Please reproduce every one of the items below word for word, changing nothing.
----
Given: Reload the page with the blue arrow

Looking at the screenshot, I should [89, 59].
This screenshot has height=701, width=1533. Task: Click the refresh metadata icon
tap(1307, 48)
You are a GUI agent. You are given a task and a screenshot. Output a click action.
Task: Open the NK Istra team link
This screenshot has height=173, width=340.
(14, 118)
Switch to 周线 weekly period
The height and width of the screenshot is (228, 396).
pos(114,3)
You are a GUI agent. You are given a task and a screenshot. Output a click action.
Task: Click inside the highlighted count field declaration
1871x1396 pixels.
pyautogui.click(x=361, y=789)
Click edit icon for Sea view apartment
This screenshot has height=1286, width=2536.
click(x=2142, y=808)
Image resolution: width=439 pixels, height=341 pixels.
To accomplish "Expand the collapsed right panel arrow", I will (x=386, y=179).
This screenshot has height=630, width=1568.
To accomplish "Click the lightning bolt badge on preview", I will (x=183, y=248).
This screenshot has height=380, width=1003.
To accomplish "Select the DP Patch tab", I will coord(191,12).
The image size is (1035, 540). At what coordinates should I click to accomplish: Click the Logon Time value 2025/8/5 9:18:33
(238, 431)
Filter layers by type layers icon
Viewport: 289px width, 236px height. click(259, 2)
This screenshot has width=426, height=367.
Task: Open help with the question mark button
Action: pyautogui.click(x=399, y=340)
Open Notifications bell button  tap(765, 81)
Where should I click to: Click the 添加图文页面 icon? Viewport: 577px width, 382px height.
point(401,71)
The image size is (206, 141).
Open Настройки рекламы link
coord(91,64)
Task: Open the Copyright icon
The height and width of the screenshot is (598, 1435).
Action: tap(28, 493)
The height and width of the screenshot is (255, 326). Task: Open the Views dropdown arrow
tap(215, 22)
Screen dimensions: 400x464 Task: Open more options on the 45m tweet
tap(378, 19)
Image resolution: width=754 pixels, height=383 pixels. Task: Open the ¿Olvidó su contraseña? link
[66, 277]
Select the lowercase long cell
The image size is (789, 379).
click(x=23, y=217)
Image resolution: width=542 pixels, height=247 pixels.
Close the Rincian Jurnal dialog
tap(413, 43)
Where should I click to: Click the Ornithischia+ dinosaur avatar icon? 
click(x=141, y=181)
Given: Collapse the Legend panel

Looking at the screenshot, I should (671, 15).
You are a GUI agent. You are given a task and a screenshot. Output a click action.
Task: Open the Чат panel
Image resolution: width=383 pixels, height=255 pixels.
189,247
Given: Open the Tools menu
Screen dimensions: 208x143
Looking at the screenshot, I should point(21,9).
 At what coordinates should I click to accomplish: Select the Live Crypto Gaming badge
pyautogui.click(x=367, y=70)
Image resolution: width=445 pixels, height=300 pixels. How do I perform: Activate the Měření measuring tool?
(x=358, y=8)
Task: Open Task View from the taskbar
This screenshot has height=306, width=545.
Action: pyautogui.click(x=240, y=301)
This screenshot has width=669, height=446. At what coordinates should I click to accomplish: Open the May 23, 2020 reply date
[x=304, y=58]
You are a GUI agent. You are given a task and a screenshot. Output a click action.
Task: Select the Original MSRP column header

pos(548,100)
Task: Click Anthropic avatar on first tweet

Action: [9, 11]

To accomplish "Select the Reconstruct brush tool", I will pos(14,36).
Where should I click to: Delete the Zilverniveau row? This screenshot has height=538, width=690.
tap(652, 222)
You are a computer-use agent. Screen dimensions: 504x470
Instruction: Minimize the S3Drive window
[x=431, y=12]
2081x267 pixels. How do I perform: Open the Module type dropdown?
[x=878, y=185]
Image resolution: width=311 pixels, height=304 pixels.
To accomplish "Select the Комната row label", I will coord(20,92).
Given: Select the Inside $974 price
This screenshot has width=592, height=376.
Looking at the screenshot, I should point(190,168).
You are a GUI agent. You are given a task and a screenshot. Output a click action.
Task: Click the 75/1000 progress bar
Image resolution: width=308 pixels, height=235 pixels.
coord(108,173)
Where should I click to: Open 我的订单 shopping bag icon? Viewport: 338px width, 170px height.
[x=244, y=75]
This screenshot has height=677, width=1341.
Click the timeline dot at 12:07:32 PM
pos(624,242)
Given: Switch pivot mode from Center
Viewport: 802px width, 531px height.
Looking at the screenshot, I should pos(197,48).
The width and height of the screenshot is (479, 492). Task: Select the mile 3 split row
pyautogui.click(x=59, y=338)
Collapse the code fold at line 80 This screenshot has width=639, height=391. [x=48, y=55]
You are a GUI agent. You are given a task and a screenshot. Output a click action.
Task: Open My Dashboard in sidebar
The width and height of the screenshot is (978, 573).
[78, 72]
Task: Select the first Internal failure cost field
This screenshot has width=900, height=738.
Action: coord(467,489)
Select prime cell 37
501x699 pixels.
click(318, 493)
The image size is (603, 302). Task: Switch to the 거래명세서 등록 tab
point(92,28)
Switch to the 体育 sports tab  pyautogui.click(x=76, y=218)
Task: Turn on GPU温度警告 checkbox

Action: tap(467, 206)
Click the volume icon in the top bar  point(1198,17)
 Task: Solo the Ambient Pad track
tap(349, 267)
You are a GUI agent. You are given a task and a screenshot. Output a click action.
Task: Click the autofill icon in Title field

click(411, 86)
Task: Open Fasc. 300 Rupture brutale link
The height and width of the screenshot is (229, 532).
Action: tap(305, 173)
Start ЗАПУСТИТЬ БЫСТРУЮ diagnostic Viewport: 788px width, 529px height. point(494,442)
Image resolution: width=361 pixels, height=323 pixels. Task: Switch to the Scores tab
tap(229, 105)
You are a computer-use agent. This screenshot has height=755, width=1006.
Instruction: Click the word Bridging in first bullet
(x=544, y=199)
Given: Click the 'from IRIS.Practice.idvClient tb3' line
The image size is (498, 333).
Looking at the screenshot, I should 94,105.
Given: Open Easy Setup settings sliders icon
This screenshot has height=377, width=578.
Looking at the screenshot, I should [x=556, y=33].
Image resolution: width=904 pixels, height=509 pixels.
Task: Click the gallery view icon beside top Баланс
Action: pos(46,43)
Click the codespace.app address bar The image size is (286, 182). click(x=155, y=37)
----
*ANSWER IN FULL*.
Given: Reload the page with the blue arrow

Looking at the screenshot, I should [89, 59].
This screenshot has height=701, width=1533. Task: Click the refresh metadata icon
tap(1307, 48)
You are a GUI agent. You are given a task and a screenshot. Output a click action.
Task: Open the NK Istra team link
This screenshot has height=173, width=340.
(14, 118)
Switch to 周线 weekly period
The height and width of the screenshot is (228, 396).
pos(114,3)
You are a GUI agent. You are given a task and a screenshot. Output a click action.
Task: Click inside the highlighted count field declaration
1871x1396 pixels.
pyautogui.click(x=361, y=789)
Click edit icon for Sea view apartment
This screenshot has height=1286, width=2536.
click(x=2142, y=808)
Image resolution: width=439 pixels, height=341 pixels.
To accomplish "Expand the collapsed right panel arrow", I will (x=386, y=179).
This screenshot has height=630, width=1568.
To accomplish "Click the lightning bolt badge on preview", I will (x=183, y=248).
This screenshot has height=380, width=1003.
To accomplish "Select the DP Patch tab", I will coord(191,12).
The image size is (1035, 540). At what coordinates should I click to accomplish: Click the Logon Time value 2025/8/5 9:18:33
(238, 431)
Filter layers by type layers icon
Viewport: 289px width, 236px height. click(259, 2)
This screenshot has width=426, height=367.
Task: Open help with the question mark button
Action: pyautogui.click(x=399, y=340)
Open Notifications bell button  tap(765, 81)
Where should I click to: Click the 添加图文页面 icon? Viewport: 577px width, 382px height.
point(401,71)
The image size is (206, 141).
Open Настройки рекламы link
coord(91,64)
Task: Open the Copyright icon
The height and width of the screenshot is (598, 1435).
Action: tap(28, 493)
The height and width of the screenshot is (255, 326). Task: Open the Views dropdown arrow
tap(215, 22)
Screen dimensions: 400x464 Task: Open more options on the 45m tweet
tap(378, 19)
Image resolution: width=754 pixels, height=383 pixels. Task: Open the ¿Olvidó su contraseña? link
[66, 277]
Select the lowercase long cell
The image size is (789, 379).
click(x=23, y=217)
Image resolution: width=542 pixels, height=247 pixels.
Close the Rincian Jurnal dialog
tap(413, 43)
Where should I click to: Click the Ornithischia+ dinosaur avatar icon? 
click(x=141, y=181)
Given: Collapse the Legend panel

Looking at the screenshot, I should (671, 15).
You are a GUI agent. You are given a task and a screenshot. Output a click action.
Task: Open the Чат panel
Image resolution: width=383 pixels, height=255 pixels.
189,247
Given: Open the Tools menu
Screen dimensions: 208x143
Looking at the screenshot, I should point(21,9).
 At what coordinates should I click to accomplish: Select the Live Crypto Gaming badge
pyautogui.click(x=367, y=70)
Image resolution: width=445 pixels, height=300 pixels. How do I perform: Activate the Měření measuring tool?
(x=358, y=8)
Task: Open Task View from the taskbar
This screenshot has height=306, width=545.
Action: pyautogui.click(x=240, y=301)
This screenshot has width=669, height=446. At what coordinates should I click to accomplish: Open the May 23, 2020 reply date
[x=304, y=58]
You are a GUI agent. You are given a task and a screenshot. Output a click action.
Task: Select the Original MSRP column header

pos(548,100)
Task: Click Anthropic avatar on first tweet

Action: [9, 11]

To accomplish "Select the Reconstruct brush tool", I will pos(14,36).
Where should I click to: Delete the Zilverniveau row? This screenshot has height=538, width=690.
tap(652, 222)
You are a computer-use agent. Screen dimensions: 504x470
Instruction: Minimize the S3Drive window
[x=431, y=12]
2081x267 pixels. How do I perform: Open the Module type dropdown?
[x=878, y=185]
Image resolution: width=311 pixels, height=304 pixels.
To accomplish "Select the Комната row label", I will coord(20,92).
Given: Select the Inside $974 price
This screenshot has width=592, height=376.
Looking at the screenshot, I should point(190,168).
You are a GUI agent. You are given a task and a screenshot. Output a click action.
Task: Click the 75/1000 progress bar
Image resolution: width=308 pixels, height=235 pixels.
coord(108,173)
Where should I click to: Open 我的订单 shopping bag icon? Viewport: 338px width, 170px height.
[x=244, y=75]
This screenshot has height=677, width=1341.
Click the timeline dot at 12:07:32 PM
pos(624,242)
Given: Switch pivot mode from Center
Viewport: 802px width, 531px height.
Looking at the screenshot, I should pos(197,48).
The width and height of the screenshot is (479, 492). Task: Select the mile 3 split row
pyautogui.click(x=59, y=338)
Collapse the code fold at line 80 This screenshot has width=639, height=391. [x=48, y=55]
You are a GUI agent. You are given a task and a screenshot. Output a click action.
Task: Open My Dashboard in sidebar
The width and height of the screenshot is (978, 573).
[78, 72]
Task: Select the first Internal failure cost field
This screenshot has width=900, height=738.
Action: coord(467,489)
Select prime cell 37
501x699 pixels.
click(318, 493)
The image size is (603, 302). Task: Switch to the 거래명세서 등록 tab
point(92,28)
Switch to the 体育 sports tab  pyautogui.click(x=76, y=218)
Task: Turn on GPU温度警告 checkbox

Action: tap(467, 206)
Click the volume icon in the top bar  point(1198,17)
 Task: Solo the Ambient Pad track
tap(349, 267)
You are a GUI agent. You are given a task and a screenshot. Output a click action.
Task: Click the autofill icon in Title field

click(411, 86)
Task: Open Fasc. 300 Rupture brutale link
The height and width of the screenshot is (229, 532).
Action: tap(305, 173)
Start ЗАПУСТИТЬ БЫСТРУЮ diagnostic Viewport: 788px width, 529px height. point(494,442)
Image resolution: width=361 pixels, height=323 pixels. Task: Switch to the Scores tab
tap(229, 105)
You are a computer-use agent. This screenshot has height=755, width=1006.
Instruction: Click the word Bridging in first bullet
(x=544, y=199)
Given: Click the 'from IRIS.Practice.idvClient tb3' line
The image size is (498, 333).
Looking at the screenshot, I should 94,105.
Given: Open Easy Setup settings sliders icon
This screenshot has height=377, width=578.
Looking at the screenshot, I should [x=556, y=33].
Image resolution: width=904 pixels, height=509 pixels.
Task: Click the gallery view icon beside top Баланс
Action: pos(46,43)
Click the codespace.app address bar The image size is (286, 182). click(x=155, y=37)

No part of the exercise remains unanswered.